**Task instructions:**
A – In the relationship forum thread, what gets set down on the sandwich?
B – Continue the relationship forum thread from its last sentence.

**Document extract:**
<<<<

Though...back in the day, there were times I bordered being on the "demanding" side... the sorry thing was... I really didn't need to be... he was on board with me all the way anyhow.. ..I just needed to grow up some....

Sometimes he would say to me... "Yes Dear"... not because he was being a doormat.. it was his way of speaking: "you are pushing it baby"... as he knew I didn't like him saying this to me...I would go over to him and lightly pound on his chest...telling him "don't say that"....I didn't want to come off like that.. barking off orders... it simply wasn't necessary any way! He hasn't said that to me in a long long time.. so yeah... that's a good thing.

I've learned through his example.... he's surprised me on occasion in how much feeling he has had with wanting to make things right.. even if I understood why he was in a lousy mood (stressed at work for example), where he may have blurted something out in a moment... then later he comes to me needing to make it right... saying I didn't deserve that... such things stand out in my memory.... it's very heartwarming and always draws us closer...


----------



## Affaircare

I see it as walking a fine line: yes, it is reasonable and mature to take personal responsibility for yourself, your actions and your choices. Not is it not reasonable to take responsibility for other people's feelings, for accidents, or for other people in general really! LOL 

So let's use the sandwich as an example. Let's say that the "facts" of situation are that she made a sandwich for her lunch tomorrow, and you opened the refrigerator, didn't look, and set a gallon of milk on it--destroying the sandwich. It wasn't intentional, but in your super introverted "absent-minded professor" way, you just didn't see the sandwich there. 

She chooses to be mad about it, and chooses to blame you for her anger. Now partially she may be doing this to reinforce her power over you or put herself back into a place of feeling powerful. But make no mistake those are HER choices. She *could* see the smooshed sandwich under the gallon of milk and laugh! Or she *could* choose to find it charming that you were so deeply engaged in (whatever) that you completely missed the sandwich! That's not all--there are many other options she could have chosen other than getting angry and feeling upset! It is NOT reasonable for you to play the game of taking responsibility for her feelings or her choices. She bears that all on her own, and from snippets here and there it sounds like you are beginning to see what's on HER side and what's on YOUR side. 

It's also not really necessary to explain. See...if you threw a razor through the air and it slices her arm, she wouldn't want you to explain why the razor was flying--she'd want you to grab a towel, get a band aid, call 911, etc. Explaining is on the weak side...demanding an explanation is exerting "power over" again. So I don't think it's necessary to explain WHY you crushed the sandwich if the intent was good and it was an accident. If she assumes you "did it on purpose to hurt her" that shows where HER mind is at, not yours!

>>>>

**Data shown:**
<<<<

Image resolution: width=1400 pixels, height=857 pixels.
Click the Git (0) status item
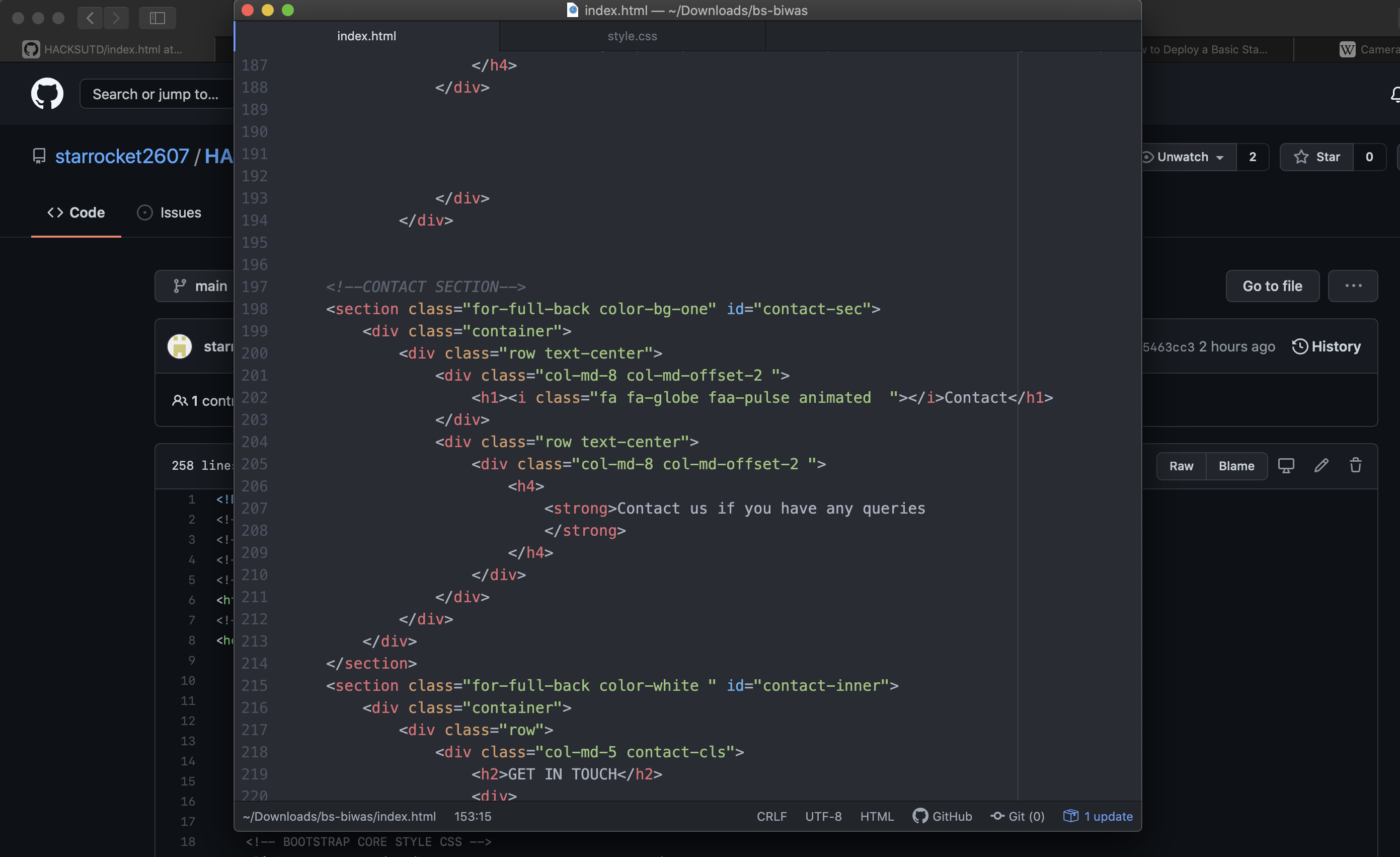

>>>>

**Task responses:**
A – A gallon of milk.

B –
Thus, I would say it is reasonable to state your own choices, your own thoughts and feelings, and ask for what you need from her to make it right with you. You could even be the bigger man and ask her if she would ask you for what she needs rather than demanding! For example, if she says: " (@[email protected]#$_) @RaceTrack1975, you smashed my sandwich under the milk carton! You did that on purpose just to make me mad! You jerk!" (I'm summarizing, but that's the gist, right?) You might say, "The sandwich was an accident, but I am not okay with you jumping to conclusions and calling me names because of it. I am more than willing to take responsibility and make you a replacement, but I need you to speak to me respectfully or take a time out. Are you willing to do that?" 

When you respectfully ask someone for what you need, you have to bear in mind that they are free to say no! If they aren't free to say "no" (and mean "no"), then it's a demand and not a request! So if you ask for what you need, and she says "no" then the next thing you ask is "What are you willing to do?" In this instance: "You're not willing to speak to me with respect or take a time out? Then what are you willing to treat me as your equal partner and not your underling?" 

In a weird way, it may help to think of how you might interact with someone at the bank or a co-worker at work who's equal to you. You wouldn't put up with a temper tantrum, a fit of anger, or name calling in a professional environment, and those are people you don't LOVE who don't say that they LOVE YOU!! Then why would you accept that from a loved one? Stepping back and thinking of the equal power objectively can sometimes help pinpoint when it's a power play and when it's just honest sharing.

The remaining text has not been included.